# Given text
=====
Mexicans and Discrimination
Mexicans and Discrimination
Wetback, spic and beaner are a few of the words people use when talking about a Mexican. Mexican Americans have been the victim of discrimination throughout the history of the United States. Mexicans have a very big stereotype against them. One of the main reasons that they are discriminated against is because of their illegal immigration into the United States. Like many other groups Mexicans immigrated to the United States in search of a better life. Many Mexicans are left with no choice but to come to the U. S illegally because of the cost and obstacles that one has to go through to become a citizen.
Because many Mexicans come to the U. S. illegally they are often forced to work physically demanding jobs for less money. Mexican Americans have a long history of experiencing nativism and racism which has resulted in a number of discriminatory conditions and consequences such as, social and geographical segregation, employment discrimination, patterns of abuse at the hands of law enforcement officials, vigilante murder and justice, substandard education, electoral fraud, exclusion from petit and grand juries, forced dislocations from their neighborhoods, voter intimidation, and language discrimination.
(Galaviz 2007) Mexicans work under the secondary sector of the Dual labor market. The secondary Dual Labor market has low incomes, little job security, and little training. There are also no rewards apart from wages. Mexicans are forced to work for very low wages either because, as non-citizens, they lack options, or because they may realistically perceive themselves as “best off” here, even at very cheap wages, than they were back home.
=====
# Extracted data
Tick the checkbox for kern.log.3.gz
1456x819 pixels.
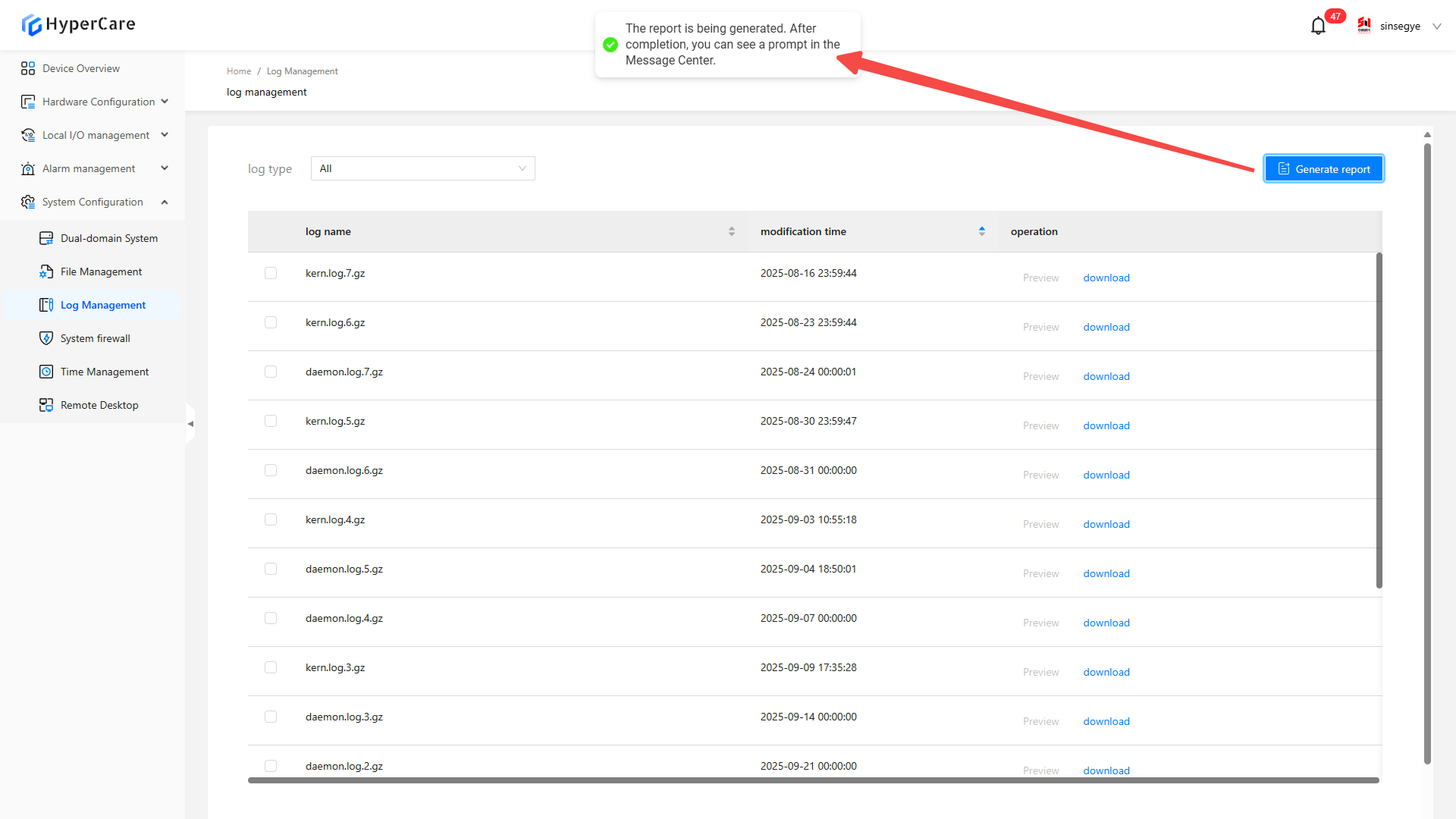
=====
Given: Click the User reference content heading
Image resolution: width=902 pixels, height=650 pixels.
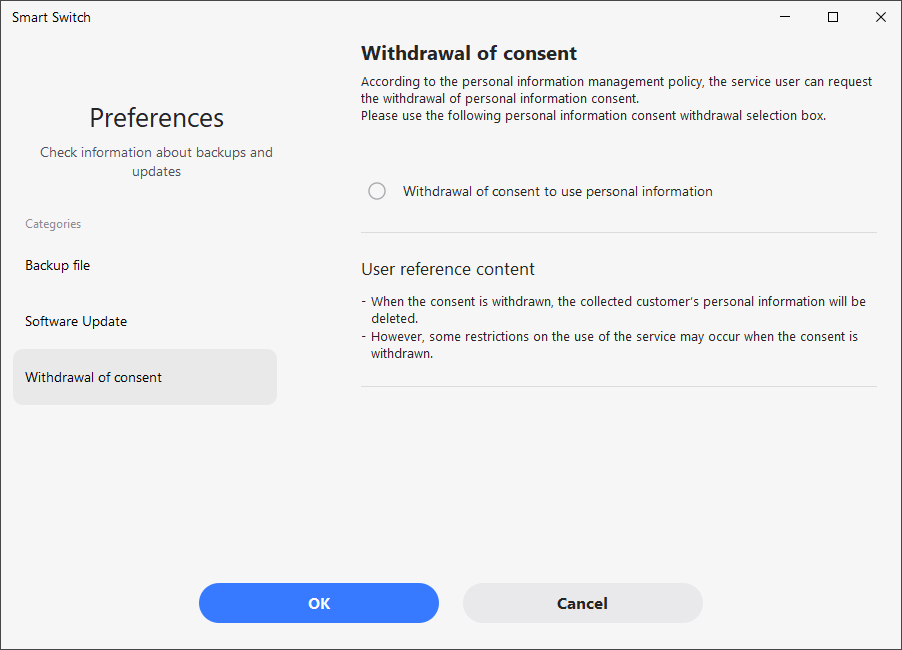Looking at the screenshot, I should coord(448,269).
=====
# What is required
Extend the essay on discrimination against Mexican Americans, picking up right after its final sentence.

# Result of this task
(Aponte 1990) For example, many companies offer very poor working conditions and minimum wage because they know that illegal immigrants have no choice but to accept these conditions because of their status. After the United States victory in the Mexican-American War in 1848 a forced treaty was signed. The treaty was known as Treaty of Guadalupe Hidalgo. This treaty required Mexico to give up over half its land to the United States in exchange for 15 million dollars. Land given up by Mexico included California, Nevada, Utah, Arizona, and New Mexico.
The Treaty of Guadalupe Hidalgo also guaranteed that Mexican citizens living in surrendered lands would be able to keep property rights and would be given United States citizenship if they remained in surrendered lands for at least one year. However, the property rights of Mexicans were ignored by the United States government and local officials. Mexicans were slowly forced from lands which their families had held for generations in many cases. Many organizations, businesses, and homeowners associations had official policies to exclude Mexican Americans.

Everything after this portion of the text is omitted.